=== Begin Enclosure ===
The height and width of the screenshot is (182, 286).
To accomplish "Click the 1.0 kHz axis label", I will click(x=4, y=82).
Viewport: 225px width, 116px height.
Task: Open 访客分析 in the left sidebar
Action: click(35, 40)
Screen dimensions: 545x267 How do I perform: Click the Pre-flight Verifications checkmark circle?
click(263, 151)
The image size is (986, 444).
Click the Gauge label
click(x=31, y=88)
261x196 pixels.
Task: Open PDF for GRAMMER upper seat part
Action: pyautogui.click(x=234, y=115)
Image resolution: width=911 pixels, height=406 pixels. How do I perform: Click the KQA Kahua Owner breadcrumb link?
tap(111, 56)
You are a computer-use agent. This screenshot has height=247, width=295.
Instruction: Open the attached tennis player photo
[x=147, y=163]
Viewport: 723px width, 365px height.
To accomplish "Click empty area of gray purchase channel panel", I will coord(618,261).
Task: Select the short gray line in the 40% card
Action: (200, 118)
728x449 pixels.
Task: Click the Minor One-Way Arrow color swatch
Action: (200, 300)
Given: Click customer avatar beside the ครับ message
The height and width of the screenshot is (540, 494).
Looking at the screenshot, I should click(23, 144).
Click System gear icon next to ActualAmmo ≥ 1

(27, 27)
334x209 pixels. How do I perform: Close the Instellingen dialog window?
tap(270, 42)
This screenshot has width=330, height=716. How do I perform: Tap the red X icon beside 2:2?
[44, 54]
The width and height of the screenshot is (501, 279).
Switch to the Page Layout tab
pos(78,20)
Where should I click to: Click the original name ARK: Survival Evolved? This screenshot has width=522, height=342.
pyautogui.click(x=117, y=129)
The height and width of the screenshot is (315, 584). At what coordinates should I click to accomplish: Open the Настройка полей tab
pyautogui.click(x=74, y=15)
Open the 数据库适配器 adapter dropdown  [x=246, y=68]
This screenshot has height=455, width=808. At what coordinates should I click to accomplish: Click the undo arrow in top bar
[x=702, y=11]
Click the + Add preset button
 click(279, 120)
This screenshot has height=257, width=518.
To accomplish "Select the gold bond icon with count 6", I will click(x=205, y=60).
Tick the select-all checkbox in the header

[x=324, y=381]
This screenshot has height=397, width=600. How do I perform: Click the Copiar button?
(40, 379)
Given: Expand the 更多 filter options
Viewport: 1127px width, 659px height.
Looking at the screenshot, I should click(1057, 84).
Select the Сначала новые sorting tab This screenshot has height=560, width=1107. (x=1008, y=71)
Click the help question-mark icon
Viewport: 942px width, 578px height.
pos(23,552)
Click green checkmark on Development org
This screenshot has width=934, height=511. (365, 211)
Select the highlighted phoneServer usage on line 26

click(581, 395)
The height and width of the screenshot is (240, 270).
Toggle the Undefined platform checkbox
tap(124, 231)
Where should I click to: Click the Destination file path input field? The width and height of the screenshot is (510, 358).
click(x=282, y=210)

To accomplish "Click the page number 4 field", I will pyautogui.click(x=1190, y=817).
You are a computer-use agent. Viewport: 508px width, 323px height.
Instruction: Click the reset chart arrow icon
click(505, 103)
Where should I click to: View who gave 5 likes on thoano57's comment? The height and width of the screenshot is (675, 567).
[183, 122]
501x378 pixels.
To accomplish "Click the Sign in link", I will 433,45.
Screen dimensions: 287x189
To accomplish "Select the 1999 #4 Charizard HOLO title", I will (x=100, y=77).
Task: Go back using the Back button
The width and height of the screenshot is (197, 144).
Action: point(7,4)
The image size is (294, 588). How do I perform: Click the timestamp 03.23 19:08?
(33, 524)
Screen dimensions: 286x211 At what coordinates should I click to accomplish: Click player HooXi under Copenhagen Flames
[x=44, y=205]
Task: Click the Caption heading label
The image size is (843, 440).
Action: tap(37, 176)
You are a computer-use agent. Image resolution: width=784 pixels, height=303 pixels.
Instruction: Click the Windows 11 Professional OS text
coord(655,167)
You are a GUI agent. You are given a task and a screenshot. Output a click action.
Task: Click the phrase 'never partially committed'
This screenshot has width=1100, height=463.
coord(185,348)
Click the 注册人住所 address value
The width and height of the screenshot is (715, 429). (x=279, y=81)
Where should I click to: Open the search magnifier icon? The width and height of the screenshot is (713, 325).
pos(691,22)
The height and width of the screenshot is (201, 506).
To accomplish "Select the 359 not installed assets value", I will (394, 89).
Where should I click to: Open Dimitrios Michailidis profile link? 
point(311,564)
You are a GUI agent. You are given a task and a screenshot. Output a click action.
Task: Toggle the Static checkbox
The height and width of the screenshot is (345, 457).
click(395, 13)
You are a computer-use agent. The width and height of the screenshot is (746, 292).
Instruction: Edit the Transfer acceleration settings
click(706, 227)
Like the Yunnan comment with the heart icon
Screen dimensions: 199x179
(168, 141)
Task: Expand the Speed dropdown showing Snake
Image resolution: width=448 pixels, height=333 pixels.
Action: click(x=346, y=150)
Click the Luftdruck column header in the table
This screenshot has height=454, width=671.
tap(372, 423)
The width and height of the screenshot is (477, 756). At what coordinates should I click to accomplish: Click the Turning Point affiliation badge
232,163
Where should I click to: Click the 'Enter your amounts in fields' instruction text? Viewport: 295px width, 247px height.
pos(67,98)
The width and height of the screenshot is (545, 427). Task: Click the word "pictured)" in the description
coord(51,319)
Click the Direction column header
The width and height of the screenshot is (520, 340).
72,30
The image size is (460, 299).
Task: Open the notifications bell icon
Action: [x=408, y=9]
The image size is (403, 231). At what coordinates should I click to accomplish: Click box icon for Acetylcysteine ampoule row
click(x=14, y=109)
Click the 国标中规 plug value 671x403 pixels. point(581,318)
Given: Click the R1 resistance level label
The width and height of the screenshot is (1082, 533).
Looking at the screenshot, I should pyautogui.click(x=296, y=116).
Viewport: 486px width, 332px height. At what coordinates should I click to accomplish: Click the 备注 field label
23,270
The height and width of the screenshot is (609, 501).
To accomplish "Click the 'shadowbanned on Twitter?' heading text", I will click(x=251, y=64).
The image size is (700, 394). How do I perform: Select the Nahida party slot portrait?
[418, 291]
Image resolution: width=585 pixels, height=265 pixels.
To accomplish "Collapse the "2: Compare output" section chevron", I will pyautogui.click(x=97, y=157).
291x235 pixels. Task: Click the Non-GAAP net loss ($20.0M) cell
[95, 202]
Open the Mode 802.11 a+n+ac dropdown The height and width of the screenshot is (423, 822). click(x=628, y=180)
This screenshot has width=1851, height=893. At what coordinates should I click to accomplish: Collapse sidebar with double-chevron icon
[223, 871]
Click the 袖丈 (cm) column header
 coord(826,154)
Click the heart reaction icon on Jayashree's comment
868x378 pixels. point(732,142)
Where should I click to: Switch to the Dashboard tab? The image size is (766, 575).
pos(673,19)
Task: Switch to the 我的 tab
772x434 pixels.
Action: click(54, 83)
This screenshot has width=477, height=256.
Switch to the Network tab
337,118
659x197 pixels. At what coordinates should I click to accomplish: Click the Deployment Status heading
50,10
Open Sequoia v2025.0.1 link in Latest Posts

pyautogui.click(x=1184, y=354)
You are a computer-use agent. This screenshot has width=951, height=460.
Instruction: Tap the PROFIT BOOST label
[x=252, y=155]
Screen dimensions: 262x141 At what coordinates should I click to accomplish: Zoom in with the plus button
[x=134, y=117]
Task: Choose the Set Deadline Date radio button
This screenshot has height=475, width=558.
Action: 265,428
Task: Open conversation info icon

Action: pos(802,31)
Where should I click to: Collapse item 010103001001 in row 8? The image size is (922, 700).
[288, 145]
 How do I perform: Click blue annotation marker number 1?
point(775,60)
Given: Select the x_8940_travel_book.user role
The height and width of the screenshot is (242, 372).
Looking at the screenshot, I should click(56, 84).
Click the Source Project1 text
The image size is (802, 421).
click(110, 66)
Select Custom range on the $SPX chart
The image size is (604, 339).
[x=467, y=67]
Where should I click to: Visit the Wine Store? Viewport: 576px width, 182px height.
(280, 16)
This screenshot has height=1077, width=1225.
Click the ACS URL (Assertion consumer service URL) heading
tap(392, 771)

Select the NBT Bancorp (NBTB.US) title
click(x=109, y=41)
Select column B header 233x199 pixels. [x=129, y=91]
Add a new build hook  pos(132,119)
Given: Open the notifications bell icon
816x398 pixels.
=== End Enclosure ===
What are the lines above, starting at the one with "Task: Choose the" and ending at the one with "Given: Select the"? Give them again exactly, and only them.

Task: Choose the Set Deadline Date radio button
This screenshot has height=475, width=558.
Action: 265,428
Task: Open conversation info icon

Action: pos(802,31)
Where should I click to: Collapse item 010103001001 in row 8? The image size is (922, 700).
[288, 145]
 How do I perform: Click blue annotation marker number 1?
point(775,60)
Given: Select the x_8940_travel_book.user role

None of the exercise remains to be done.